What you are asked to do — Rewrite the lines between the line containing "480x360 pixels. At" and the line containing "coord(665,173)", inclusive, with every line and request kept, and add -96 to each coordinate value in the answers.

Record set —
───
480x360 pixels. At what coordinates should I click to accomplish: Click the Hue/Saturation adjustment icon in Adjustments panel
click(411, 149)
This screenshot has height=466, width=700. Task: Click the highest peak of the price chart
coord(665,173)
───
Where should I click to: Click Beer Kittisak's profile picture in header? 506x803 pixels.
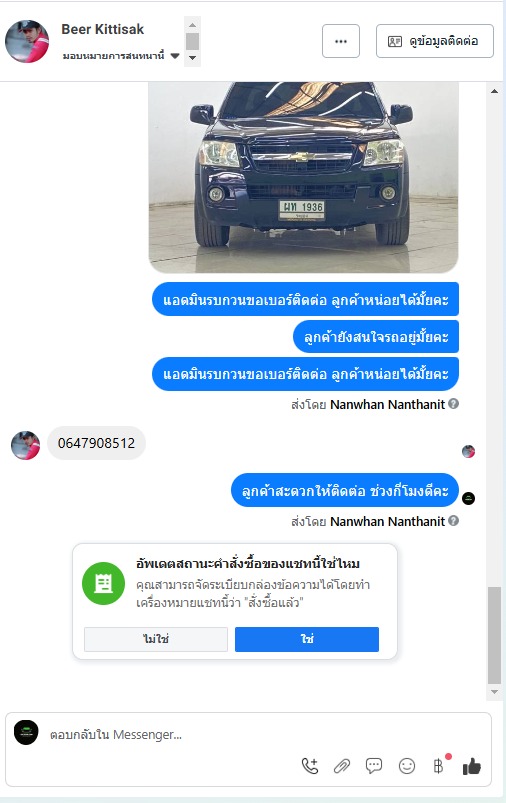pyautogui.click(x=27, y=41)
───
Final result —
480x360 pixels. At what coordinates should I click to accomplish: Click the Hue/Saturation adjustment icon in Adjustments panel
click(315, 53)
This screenshot has height=466, width=700. Task: Click the highest peak of the price chart
coord(569,77)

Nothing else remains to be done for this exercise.